Dan Mossing

This stream focuses on representations that underlie how language models generalize, for example representations of personas, goals, or training data components.

Apply

View all streams

Stream overview

I am interested in mentoring projects that use simple interpretability approaches to understand how models generalize. Here are some illustrative example projects:

"studying persona representations": filter pretraining data for tokens within quotes and/or forum posts, and characterize the important dimensions in how pre-trained models represent these tokens (with SAE-like methods or simpler methods). Study the causal effect of these directions on behavior.

"studying goal representations": filter pretraining data for tokens describing multi-step sequences of actions (e.g. wikihow, walkthroughs, instruction manuals), characterize the important dimensions in how pre-trained models represent these tokens. Study the causal effect of these directions on behavior.

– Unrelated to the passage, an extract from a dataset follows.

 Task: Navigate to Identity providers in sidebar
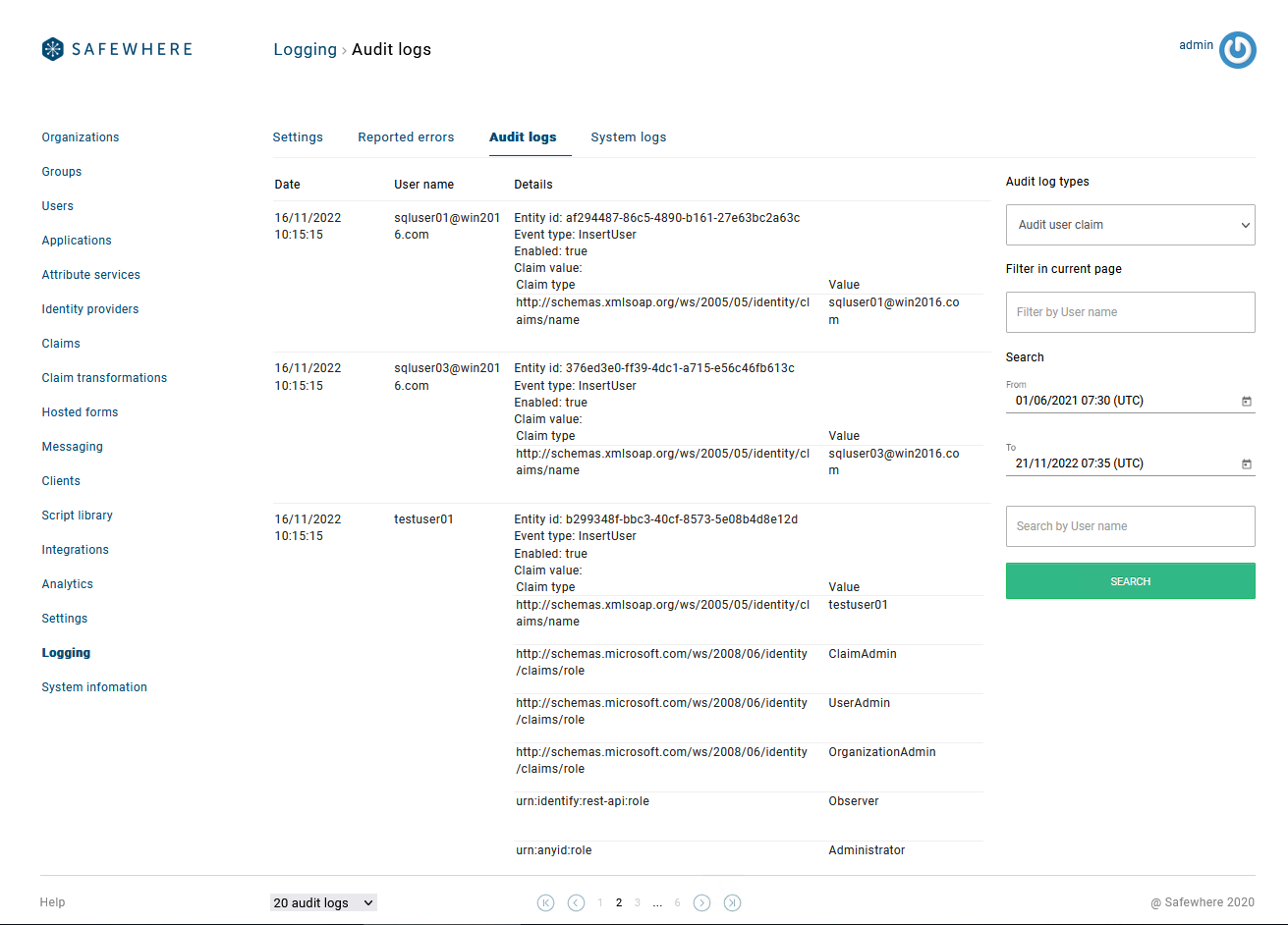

"read features vs. write features": pre-trained LLMs infer features that were relevant to the process of generating text (reading), and use them to compute features for predicting subsequent text (writing). Steer models' activations with random bias vectors as a stand-in for "write" features, and sample tokens. Then measure the activations of unsteered models on those sampled tokens, and compare them to unsteered samples as a baseline, as a stand-in for "read" features. Characterize the geometry of this mapping from “write” features to “read” features.

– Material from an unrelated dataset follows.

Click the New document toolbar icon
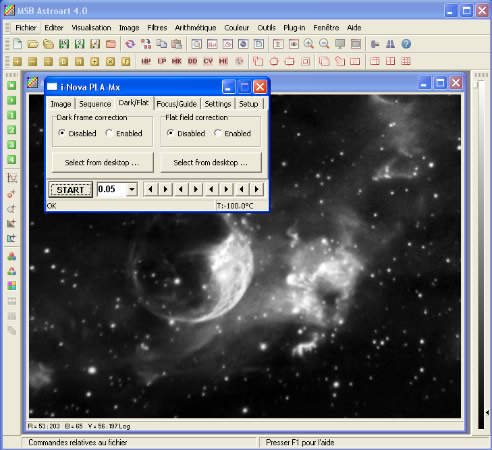(17, 44)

“studying representations underlying RL generalization”: train models with RL with a mixture of prompt distributions. Use a reward signal that (1) varies across prompt distributions, or (2) is the same across prompt distributions. Do models trained with (1) vs. (2) generalize differently? If so, can this be mechanistically explained using representations?

Mentors

Dan Mossing

OpenAI

Member of technical staff

SF Bay Area

—

Interpretability

I lead the interpretability team at OpenAI. I am most interested in simple, practical interpretability approaches that are targeted at making models safer. In a previous life, I worked as a neuroscientist.

Mentorship style

1 hour/week meetings + async discussions in Slack threads; can schedule additional meetings ad hoc as needed.

Representative papers

Auditing Language Models for Hidden Objectives

Persona Features Control Emergent Misalignment

Emergent Misalignment is Easy, Narrow Misalignment is Hard

Scholars we are looking for

Essential:

some research experience
some (python) software engineering experience
some mech interp familiarity
some linear algebra and stats background
curiosity and independence
a disposition toward iterating quickly

Preferred:

experience training models in pytorch
experience writing papers

Scholars are welcome to find collaborators.

Project selection

We'll go through potential projects at the beginning, and scholars can propose alternatives. Scholars should explore the first week or two, and decide on a project direction in the second week.